There to hear him were almost every U. S. Senator** and Congressman, his Cabinet, uniformly (with the exception of Madam Secretary Perkins) clothed in turtle coats and striped grey trousers, and in the gallery children straddling laps, surrounded by mittens, rubbers, coats: Diana Hopkins, daughter of Secretary of Commerce Hopkins, the President’s grandchildren, Eleanor and Curtis Dall; his uncle, Frederic Delano, his wife, his mother.

Facing a battery of microphones, in an intimate voice which he seldom raised, Mr. Roosevelt delivered to Congress and his family an address on the State of the Nation which was mainly concerned with foreign affairs.

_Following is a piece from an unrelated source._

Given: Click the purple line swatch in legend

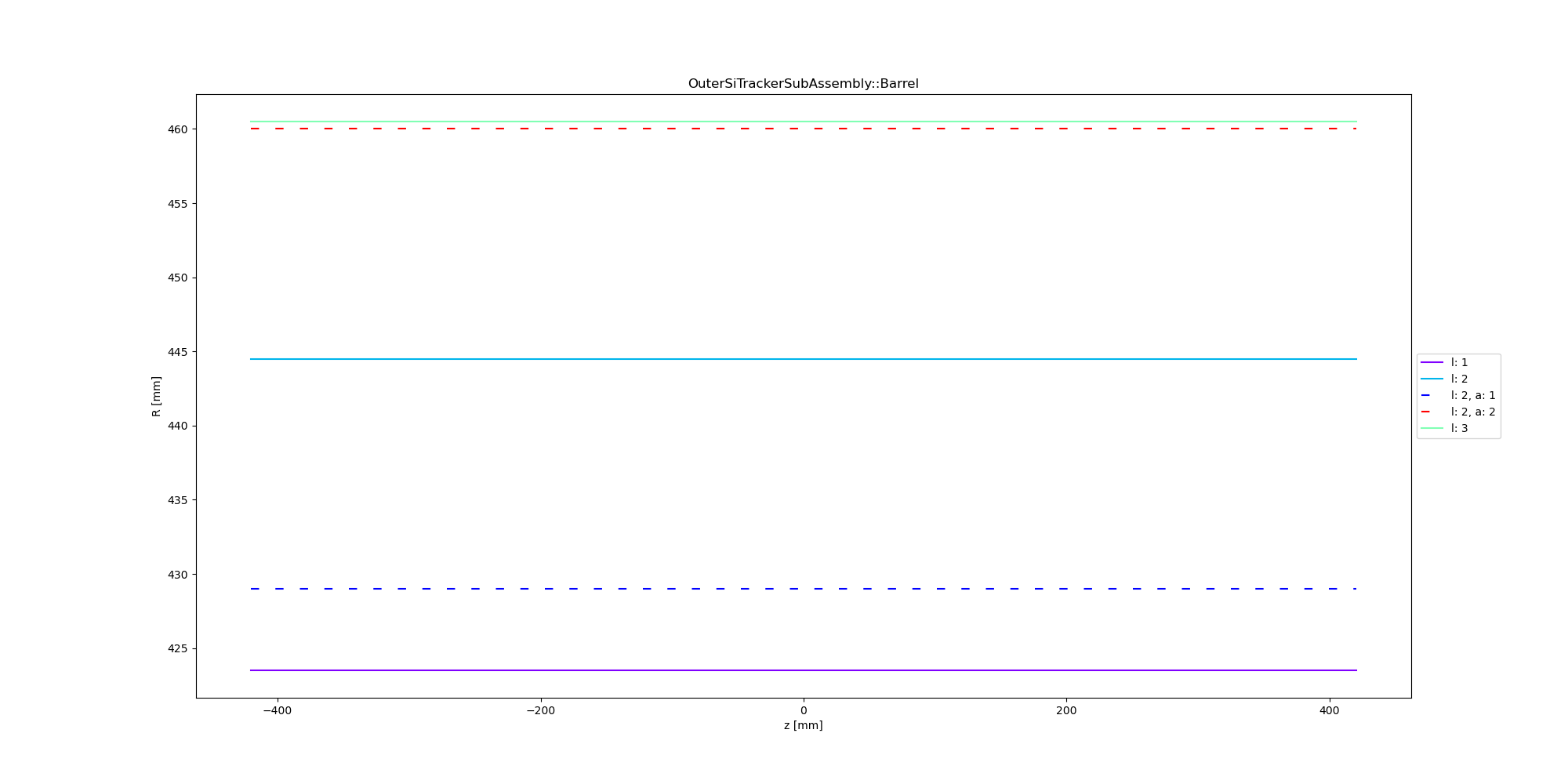Looking at the screenshot, I should point(1432,362).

Said the President: “It becomes clearer and clearer that the future world will be a shabby and dangerous place to live in—yes, even for Americans to live in—if it is ruled by force in the hands of a few. . . .

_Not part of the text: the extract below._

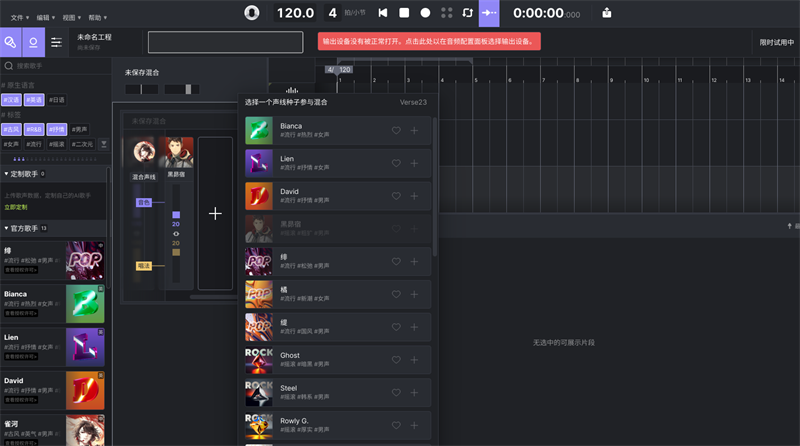Collapse the 官方歌手 section
The image size is (800, 446).
6,228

“We must look ahead and see the possibilities for our children if the rest of the world comes to be dominated by concentrated force alone. . ..

“This year, in the light of continuing world uncertainty, I am asking the Congress for Ar.my and Navy increases which are based not on panic but on common sense. They are not as great as enthusiastic alarmists seek. They are not as small as unrealistic persons claiming superior information would demand. …” What the President left to conjecture, as he asked the nation to pay for the greatest peacetime military force in the U. S., was what the U. S. would be called upon to do if the “vicious, ruthless, destructive” forces of the world were triumphant.

General reaction of the U. S. to the speech resembled that of Uncle Frederic Delano, and 14-year-old Alice, daughter of Congressman Voorhis of California, who said of the whole proceeding: “I thought it was sort of boring but interesting.”

**Notable absentee: Idaho’s Borah. Said he: “It’s dangerous to listen to Roosevelt, because he could recite an example in algebra and make it interesting. When I want to know what he said I have to sit down and read it. Be assured I will read his speech.”